Mona

In the summer of 2026, Mona the cellist hitchhiked along Highway 17. Forest fires had been burning for weeks. Some days the air smelled like a campfire. Mona carried her cello in a battered case covered with stickers from Sudbury, Thunder Bay and Elliot Lake. One evening, after a ride with a trucker who listened exclusively to 1980s hair metal radio, she was dropped off by a rest stop outside Wawa. There, on a picnic table, sat an elderly man, Herb, with a paper cup from Tim Hortons and a broom made from spruce branches. He was brushing dust from the tabletop even though the table was wet from rain.

“Is this spot taken?” Mona asked.

Herb looked up.

“It belongs to whoever can hear it,” he replied.

She laughed politely. They chatted.
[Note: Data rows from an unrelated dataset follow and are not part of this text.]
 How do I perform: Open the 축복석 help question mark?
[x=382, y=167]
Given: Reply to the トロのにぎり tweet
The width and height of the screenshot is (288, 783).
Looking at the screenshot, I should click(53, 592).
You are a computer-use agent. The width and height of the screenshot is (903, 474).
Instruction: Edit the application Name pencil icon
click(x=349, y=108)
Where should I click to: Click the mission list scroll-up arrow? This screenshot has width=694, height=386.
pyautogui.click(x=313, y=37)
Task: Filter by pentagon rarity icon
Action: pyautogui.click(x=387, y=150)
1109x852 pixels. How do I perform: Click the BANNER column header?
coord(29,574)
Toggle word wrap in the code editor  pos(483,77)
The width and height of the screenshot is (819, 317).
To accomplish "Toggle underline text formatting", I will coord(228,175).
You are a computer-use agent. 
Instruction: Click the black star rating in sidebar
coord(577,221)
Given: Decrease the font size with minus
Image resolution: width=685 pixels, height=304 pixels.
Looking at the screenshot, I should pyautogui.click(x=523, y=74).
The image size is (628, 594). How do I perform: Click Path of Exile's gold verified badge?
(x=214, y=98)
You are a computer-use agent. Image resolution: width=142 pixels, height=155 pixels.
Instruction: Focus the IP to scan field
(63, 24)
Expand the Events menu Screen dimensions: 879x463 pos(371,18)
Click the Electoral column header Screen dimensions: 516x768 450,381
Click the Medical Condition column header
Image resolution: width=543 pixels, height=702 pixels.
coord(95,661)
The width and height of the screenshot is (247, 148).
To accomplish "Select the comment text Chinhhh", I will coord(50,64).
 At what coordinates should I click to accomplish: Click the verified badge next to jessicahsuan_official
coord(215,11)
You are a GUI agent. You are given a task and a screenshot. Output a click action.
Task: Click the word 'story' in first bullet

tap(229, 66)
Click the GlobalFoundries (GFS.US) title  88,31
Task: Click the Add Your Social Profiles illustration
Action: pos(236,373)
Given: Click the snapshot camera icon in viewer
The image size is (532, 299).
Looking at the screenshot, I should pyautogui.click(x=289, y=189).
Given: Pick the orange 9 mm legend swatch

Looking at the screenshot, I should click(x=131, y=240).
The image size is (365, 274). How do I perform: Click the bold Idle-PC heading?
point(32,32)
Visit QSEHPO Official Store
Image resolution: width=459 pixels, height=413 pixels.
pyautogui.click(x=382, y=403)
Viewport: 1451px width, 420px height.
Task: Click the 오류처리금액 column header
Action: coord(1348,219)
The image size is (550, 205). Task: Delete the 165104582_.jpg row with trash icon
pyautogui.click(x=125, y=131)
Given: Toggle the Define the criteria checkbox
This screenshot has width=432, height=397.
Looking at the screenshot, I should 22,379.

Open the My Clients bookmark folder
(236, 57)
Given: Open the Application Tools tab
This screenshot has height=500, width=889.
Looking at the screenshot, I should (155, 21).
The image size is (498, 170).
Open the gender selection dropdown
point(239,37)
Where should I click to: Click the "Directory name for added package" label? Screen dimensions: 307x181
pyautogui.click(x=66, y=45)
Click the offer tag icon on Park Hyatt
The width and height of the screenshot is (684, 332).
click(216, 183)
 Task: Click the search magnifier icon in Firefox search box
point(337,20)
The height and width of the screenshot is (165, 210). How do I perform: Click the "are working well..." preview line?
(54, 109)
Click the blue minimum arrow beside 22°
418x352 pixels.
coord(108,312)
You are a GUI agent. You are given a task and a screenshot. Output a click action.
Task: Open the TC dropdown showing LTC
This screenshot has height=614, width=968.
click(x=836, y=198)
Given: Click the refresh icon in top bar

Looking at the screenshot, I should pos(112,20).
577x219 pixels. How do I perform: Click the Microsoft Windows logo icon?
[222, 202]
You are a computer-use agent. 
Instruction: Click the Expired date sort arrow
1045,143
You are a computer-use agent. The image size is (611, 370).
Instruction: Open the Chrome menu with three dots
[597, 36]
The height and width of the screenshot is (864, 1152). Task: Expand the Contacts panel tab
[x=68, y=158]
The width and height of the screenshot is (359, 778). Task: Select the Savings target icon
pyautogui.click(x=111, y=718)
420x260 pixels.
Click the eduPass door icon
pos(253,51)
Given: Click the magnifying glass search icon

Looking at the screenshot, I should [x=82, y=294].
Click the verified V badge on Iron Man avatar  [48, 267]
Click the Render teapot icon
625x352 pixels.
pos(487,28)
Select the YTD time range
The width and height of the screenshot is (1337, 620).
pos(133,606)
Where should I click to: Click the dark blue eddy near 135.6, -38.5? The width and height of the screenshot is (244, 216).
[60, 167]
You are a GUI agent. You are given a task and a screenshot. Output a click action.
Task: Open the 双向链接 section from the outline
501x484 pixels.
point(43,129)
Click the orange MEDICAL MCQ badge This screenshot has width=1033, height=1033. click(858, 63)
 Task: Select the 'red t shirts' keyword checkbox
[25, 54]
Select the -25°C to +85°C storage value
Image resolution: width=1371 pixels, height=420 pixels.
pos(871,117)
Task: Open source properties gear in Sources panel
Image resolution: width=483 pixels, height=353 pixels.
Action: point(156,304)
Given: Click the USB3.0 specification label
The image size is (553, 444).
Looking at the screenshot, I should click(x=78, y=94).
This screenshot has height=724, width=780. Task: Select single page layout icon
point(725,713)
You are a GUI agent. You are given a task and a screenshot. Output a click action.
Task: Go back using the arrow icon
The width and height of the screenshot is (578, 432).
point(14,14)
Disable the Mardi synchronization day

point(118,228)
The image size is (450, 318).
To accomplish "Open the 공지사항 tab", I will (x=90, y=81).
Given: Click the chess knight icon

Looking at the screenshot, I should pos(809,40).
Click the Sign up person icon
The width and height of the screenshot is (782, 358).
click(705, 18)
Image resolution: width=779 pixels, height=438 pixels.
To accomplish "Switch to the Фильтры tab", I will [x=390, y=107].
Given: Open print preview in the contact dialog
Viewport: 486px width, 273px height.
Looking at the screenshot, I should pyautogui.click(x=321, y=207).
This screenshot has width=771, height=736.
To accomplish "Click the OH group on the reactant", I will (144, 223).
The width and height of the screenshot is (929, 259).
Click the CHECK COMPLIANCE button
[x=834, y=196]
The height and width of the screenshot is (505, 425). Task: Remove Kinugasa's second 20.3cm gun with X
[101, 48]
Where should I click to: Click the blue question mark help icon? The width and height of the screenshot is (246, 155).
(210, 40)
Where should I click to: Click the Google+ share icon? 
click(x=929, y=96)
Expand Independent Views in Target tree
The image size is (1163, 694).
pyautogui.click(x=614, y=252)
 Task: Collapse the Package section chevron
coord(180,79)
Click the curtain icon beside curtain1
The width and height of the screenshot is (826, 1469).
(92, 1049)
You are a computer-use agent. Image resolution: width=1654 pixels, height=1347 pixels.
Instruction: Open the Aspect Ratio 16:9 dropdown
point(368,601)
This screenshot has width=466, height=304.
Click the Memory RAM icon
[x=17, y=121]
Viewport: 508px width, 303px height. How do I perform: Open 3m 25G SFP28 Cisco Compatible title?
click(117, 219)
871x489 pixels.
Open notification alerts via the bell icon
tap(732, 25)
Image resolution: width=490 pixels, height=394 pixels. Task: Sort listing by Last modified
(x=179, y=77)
He told her he’d once been a forest ranger, then a night janitor, then “a bit of nothing, which is the most demanding job ever” When the conversation lulled, Mona asked, “I’m trying to play with more feeling. Something’s missing. You know anywhere around here I could practice?”

Herb led her behind the rest stop, to a large glacial boulder. A single loon called from somewhere far off, the sound echoing.

“Pick up a piece of this rock,” he said.

She broke off a small chip and held it in her hand.

“Now play the note that lives inside it.”

Mona rolled her eyes but played a deep, resonant C. The old man shook his head.
“Nope. That’s something you brought from Toronto.”

She tried an A, a D. Again he shook his head.

“Nope. That’s not the rock’s.”

Frustrated, she said, “Rocks don’t sing, they sit there.”

He smiled.
“Most think music is made by the hands. But it’s really made by what you’re willing to stop hearing.”

He sat down beside the boulder.
“Listen to it until you no longer hear yourself.”

Mona sat silently, wanting to play something clever, to prove something, to show she was worthy of the cello she carried like a second spine. Her breathing slowed. A kind of stillness arrived the kind northern forests sometimes grant to people who aren’t in a rush. At dawn, mist rising off the highway, she lifted her cello again. The bow touched the string, almost by itself. What came out was more a timbre, a vibration that blended with the wind. Herb nodded.

She looked at him.
“What did I play?”

“I don’t know,” he said. “Ask the rock.”

When she turned back, the boulder looked like someone who had held in a secret for years and had finally been asked the right question. Mona packed up her cello, slung it over her shoulder, and stepped toward the highway. Cars hummed past. The sun rose over Lake Superior, and she felt inexplicably that she learned something she would spend the rest of her life trying not to forget.